**TASK TO COMPLETE:** A complete, word-for-word restatement of the entries is needed.

Stored data
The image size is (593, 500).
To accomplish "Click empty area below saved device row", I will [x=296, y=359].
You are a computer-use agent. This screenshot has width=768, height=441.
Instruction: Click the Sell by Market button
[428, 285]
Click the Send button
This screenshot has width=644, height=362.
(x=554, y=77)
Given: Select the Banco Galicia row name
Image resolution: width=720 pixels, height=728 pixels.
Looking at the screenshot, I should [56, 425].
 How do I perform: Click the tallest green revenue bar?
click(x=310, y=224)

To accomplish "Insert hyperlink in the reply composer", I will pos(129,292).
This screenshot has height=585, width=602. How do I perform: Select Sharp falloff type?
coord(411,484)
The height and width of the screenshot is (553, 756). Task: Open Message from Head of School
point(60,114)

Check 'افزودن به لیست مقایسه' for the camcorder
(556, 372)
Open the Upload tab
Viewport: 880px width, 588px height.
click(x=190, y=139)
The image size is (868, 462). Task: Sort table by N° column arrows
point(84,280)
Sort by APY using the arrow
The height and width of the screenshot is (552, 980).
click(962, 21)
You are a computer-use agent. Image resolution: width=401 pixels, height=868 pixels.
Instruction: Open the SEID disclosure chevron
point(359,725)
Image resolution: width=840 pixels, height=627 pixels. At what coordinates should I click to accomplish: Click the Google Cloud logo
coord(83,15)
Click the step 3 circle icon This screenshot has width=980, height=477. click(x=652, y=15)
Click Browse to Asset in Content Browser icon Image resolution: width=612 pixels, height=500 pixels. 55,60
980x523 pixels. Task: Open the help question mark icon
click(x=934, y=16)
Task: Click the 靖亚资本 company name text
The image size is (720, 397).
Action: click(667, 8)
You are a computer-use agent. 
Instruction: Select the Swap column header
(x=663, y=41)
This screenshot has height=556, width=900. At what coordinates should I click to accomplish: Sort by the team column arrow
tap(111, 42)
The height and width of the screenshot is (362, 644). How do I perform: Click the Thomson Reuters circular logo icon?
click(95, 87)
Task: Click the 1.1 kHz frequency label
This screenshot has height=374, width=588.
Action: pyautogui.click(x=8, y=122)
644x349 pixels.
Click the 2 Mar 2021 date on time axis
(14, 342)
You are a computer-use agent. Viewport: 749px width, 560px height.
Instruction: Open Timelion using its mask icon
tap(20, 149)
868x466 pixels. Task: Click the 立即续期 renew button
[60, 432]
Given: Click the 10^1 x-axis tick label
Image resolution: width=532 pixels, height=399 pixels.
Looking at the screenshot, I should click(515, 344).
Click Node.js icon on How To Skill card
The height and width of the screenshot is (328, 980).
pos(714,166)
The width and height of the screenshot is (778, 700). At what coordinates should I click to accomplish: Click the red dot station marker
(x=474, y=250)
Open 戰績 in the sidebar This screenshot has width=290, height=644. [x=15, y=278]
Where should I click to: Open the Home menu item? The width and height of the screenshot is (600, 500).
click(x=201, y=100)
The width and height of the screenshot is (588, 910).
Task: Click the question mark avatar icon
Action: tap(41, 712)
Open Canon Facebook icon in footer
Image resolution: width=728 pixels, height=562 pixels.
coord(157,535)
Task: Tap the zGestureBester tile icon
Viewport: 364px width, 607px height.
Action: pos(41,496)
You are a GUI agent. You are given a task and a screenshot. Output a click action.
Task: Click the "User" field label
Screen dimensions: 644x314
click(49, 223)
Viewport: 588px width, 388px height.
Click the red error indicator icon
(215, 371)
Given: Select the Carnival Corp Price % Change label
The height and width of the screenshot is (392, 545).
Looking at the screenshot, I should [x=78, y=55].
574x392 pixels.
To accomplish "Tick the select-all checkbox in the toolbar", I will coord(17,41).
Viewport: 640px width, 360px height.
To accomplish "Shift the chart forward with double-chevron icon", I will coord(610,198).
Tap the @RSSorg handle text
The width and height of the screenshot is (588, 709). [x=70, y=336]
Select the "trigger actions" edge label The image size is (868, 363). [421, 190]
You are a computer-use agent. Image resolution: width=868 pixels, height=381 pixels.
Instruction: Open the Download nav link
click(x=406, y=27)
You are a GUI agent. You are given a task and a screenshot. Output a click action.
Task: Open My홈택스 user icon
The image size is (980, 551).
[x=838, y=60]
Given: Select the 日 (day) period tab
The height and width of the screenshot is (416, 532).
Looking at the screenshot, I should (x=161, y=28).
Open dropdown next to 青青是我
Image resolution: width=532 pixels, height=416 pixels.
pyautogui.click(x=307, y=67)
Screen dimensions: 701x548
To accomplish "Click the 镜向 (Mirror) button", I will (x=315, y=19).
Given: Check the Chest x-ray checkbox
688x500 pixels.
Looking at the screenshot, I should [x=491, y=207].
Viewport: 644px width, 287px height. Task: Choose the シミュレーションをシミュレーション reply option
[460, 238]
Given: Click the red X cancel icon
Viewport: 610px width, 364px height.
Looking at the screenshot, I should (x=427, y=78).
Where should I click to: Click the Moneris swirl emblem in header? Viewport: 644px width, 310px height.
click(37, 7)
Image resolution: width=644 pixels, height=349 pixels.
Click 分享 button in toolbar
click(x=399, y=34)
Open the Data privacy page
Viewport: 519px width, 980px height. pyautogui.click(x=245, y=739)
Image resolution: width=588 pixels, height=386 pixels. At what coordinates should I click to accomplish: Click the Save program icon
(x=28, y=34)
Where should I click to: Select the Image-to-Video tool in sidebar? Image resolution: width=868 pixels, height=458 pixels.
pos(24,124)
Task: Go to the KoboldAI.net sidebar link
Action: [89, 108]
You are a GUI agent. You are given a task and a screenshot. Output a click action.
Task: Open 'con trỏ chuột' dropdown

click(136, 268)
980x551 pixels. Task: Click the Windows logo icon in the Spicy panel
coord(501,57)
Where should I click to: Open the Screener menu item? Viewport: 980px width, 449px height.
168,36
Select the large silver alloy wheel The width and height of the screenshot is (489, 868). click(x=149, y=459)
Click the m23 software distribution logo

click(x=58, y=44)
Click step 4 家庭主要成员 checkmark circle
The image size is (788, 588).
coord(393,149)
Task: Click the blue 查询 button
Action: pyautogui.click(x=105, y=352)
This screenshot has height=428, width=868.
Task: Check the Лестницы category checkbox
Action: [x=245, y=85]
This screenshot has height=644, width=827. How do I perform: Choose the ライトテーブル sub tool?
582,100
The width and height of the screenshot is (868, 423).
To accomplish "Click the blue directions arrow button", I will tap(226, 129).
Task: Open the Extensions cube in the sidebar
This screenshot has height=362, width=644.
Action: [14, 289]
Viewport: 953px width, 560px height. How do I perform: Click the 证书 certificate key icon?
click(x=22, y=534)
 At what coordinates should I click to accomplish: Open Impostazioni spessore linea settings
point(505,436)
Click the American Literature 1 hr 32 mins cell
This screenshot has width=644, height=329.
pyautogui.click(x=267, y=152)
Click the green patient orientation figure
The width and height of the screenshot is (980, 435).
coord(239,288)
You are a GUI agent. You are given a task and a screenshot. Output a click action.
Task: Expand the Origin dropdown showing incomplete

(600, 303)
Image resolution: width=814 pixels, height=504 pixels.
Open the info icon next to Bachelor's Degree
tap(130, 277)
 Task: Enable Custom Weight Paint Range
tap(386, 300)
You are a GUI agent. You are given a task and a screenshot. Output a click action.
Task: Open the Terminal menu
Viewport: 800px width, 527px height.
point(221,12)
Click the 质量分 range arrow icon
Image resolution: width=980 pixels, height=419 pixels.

**RESULT OF THE TASK:**
The image size is (593, 500).
To accomplish "Click empty area below saved device row", I will [x=296, y=359].
You are a computer-use agent. This screenshot has width=768, height=441.
Instruction: Click the Sell by Market button
[428, 285]
Click the Send button
This screenshot has width=644, height=362.
(x=554, y=77)
Given: Select the Banco Galicia row name
Image resolution: width=720 pixels, height=728 pixels.
Looking at the screenshot, I should [56, 425].
 How do I perform: Click the tallest green revenue bar?
click(x=310, y=224)

To accomplish "Insert hyperlink in the reply composer", I will pos(129,292).
This screenshot has height=585, width=602. How do I perform: Select Sharp falloff type?
coord(411,484)
The height and width of the screenshot is (553, 756). Task: Open Message from Head of School
point(60,114)

Check 'افزودن به لیست مقایسه' for the camcorder
(556, 372)
Open the Upload tab
Viewport: 880px width, 588px height.
click(x=190, y=139)
The image size is (868, 462). Task: Sort table by N° column arrows
point(84,280)
Sort by APY using the arrow
The height and width of the screenshot is (552, 980).
click(962, 21)
You are a computer-use agent. Image resolution: width=401 pixels, height=868 pixels.
Instruction: Open the SEID disclosure chevron
point(359,725)
Image resolution: width=840 pixels, height=627 pixels. At what coordinates should I click to accomplish: Click the Google Cloud logo
coord(83,15)
Click the step 3 circle icon This screenshot has width=980, height=477. click(x=652, y=15)
Click Browse to Asset in Content Browser icon Image resolution: width=612 pixels, height=500 pixels. 55,60
980x523 pixels. Task: Open the help question mark icon
click(x=934, y=16)
Task: Click the 靖亚资本 company name text
The image size is (720, 397).
Action: click(667, 8)
You are a computer-use agent. 
Instruction: Select the Swap column header
(x=663, y=41)
This screenshot has height=556, width=900. At what coordinates should I click to accomplish: Sort by the team column arrow
tap(111, 42)
The height and width of the screenshot is (362, 644). How do I perform: Click the Thomson Reuters circular logo icon?
click(95, 87)
Task: Click the 1.1 kHz frequency label
This screenshot has height=374, width=588.
Action: pyautogui.click(x=8, y=122)
644x349 pixels.
Click the 2 Mar 2021 date on time axis
(14, 342)
You are a computer-use agent. Viewport: 749px width, 560px height.
Instruction: Open Timelion using its mask icon
tap(20, 149)
868x466 pixels. Task: Click the 立即续期 renew button
[60, 432]
Given: Click the 10^1 x-axis tick label
Image resolution: width=532 pixels, height=399 pixels.
Looking at the screenshot, I should click(515, 344).
Click Node.js icon on How To Skill card
The height and width of the screenshot is (328, 980).
pos(714,166)
The width and height of the screenshot is (778, 700). At what coordinates should I click to accomplish: Click the red dot station marker
(x=474, y=250)
Open 戰績 in the sidebar This screenshot has width=290, height=644. [x=15, y=278]
Where should I click to: Open the Home menu item? The width and height of the screenshot is (600, 500).
click(x=201, y=100)
The width and height of the screenshot is (588, 910).
Task: Click the question mark avatar icon
Action: tap(41, 712)
Open Canon Facebook icon in footer
Image resolution: width=728 pixels, height=562 pixels.
coord(157,535)
Task: Tap the zGestureBester tile icon
Viewport: 364px width, 607px height.
Action: pos(41,496)
You are a GUI agent. You are given a task and a screenshot. Output a click action.
Task: Click the "User" field label
Screen dimensions: 644x314
click(49, 223)
Viewport: 588px width, 388px height.
Click the red error indicator icon
(215, 371)
Given: Select the Carnival Corp Price % Change label
The height and width of the screenshot is (392, 545).
Looking at the screenshot, I should [x=78, y=55].
574x392 pixels.
To accomplish "Tick the select-all checkbox in the toolbar", I will coord(17,41).
Viewport: 640px width, 360px height.
To accomplish "Shift the chart forward with double-chevron icon", I will coord(610,198).
Tap the @RSSorg handle text
The width and height of the screenshot is (588, 709). [x=70, y=336]
Select the "trigger actions" edge label The image size is (868, 363). [421, 190]
You are a computer-use agent. Image resolution: width=868 pixels, height=381 pixels.
Instruction: Open the Download nav link
click(x=406, y=27)
You are a GUI agent. You are given a task and a screenshot. Output a click action.
Task: Open My홈택스 user icon
The image size is (980, 551).
[x=838, y=60]
Given: Select the 日 (day) period tab
The height and width of the screenshot is (416, 532).
Looking at the screenshot, I should (x=161, y=28).
Open dropdown next to 青青是我
Image resolution: width=532 pixels, height=416 pixels.
pyautogui.click(x=307, y=67)
Screen dimensions: 701x548
To accomplish "Click the 镜向 (Mirror) button", I will (x=315, y=19).
Given: Check the Chest x-ray checkbox
688x500 pixels.
Looking at the screenshot, I should [x=491, y=207].
Viewport: 644px width, 287px height. Task: Choose the シミュレーションをシミュレーション reply option
[460, 238]
Given: Click the red X cancel icon
Viewport: 610px width, 364px height.
Looking at the screenshot, I should (x=427, y=78).
Where should I click to: Click the Moneris swirl emblem in header? Viewport: 644px width, 310px height.
click(37, 7)
Image resolution: width=644 pixels, height=349 pixels.
Click 分享 button in toolbar
click(x=399, y=34)
Open the Data privacy page
Viewport: 519px width, 980px height. pyautogui.click(x=245, y=739)
Image resolution: width=588 pixels, height=386 pixels. At what coordinates should I click to accomplish: Click the Save program icon
(x=28, y=34)
Where should I click to: Select the Image-to-Video tool in sidebar? Image resolution: width=868 pixels, height=458 pixels.
pos(24,124)
Task: Go to the KoboldAI.net sidebar link
Action: [89, 108]
You are a GUI agent. You are given a task and a screenshot. Output a click action.
Task: Open 'con trỏ chuột' dropdown

click(136, 268)
980x551 pixels. Task: Click the Windows logo icon in the Spicy panel
coord(501,57)
Where should I click to: Open the Screener menu item? Viewport: 980px width, 449px height.
168,36
Select the large silver alloy wheel The width and height of the screenshot is (489, 868). click(x=149, y=459)
Click the m23 software distribution logo

click(x=58, y=44)
Click step 4 家庭主要成员 checkmark circle
The image size is (788, 588).
coord(393,149)
Task: Click the blue 查询 button
Action: pyautogui.click(x=105, y=352)
This screenshot has height=428, width=868.
Task: Check the Лестницы category checkbox
Action: [x=245, y=85]
This screenshot has height=644, width=827. How do I perform: Choose the ライトテーブル sub tool?
582,100
The width and height of the screenshot is (868, 423).
To accomplish "Click the blue directions arrow button", I will tap(226, 129).
Task: Open the Extensions cube in the sidebar
This screenshot has height=362, width=644.
Action: [14, 289]
Viewport: 953px width, 560px height. How do I perform: Click the 证书 certificate key icon?
click(x=22, y=534)
 At what coordinates should I click to accomplish: Open Impostazioni spessore linea settings
point(505,436)
Click the American Literature 1 hr 32 mins cell
This screenshot has width=644, height=329.
pyautogui.click(x=267, y=152)
Click the green patient orientation figure
The width and height of the screenshot is (980, 435).
coord(239,288)
You are a GUI agent. You are given a task and a screenshot. Output a click action.
Task: Expand the Origin dropdown showing incomplete

(600, 303)
Image resolution: width=814 pixels, height=504 pixels.
Open the info icon next to Bachelor's Degree
tap(130, 277)
 Task: Enable Custom Weight Paint Range
tap(386, 300)
You are a GUI agent. You are given a task and a screenshot. Output a click action.
Task: Open the Terminal menu
Viewport: 800px width, 527px height.
point(221,12)
Click the 质量分 range arrow icon
Image resolution: width=980 pixels, height=419 pixels.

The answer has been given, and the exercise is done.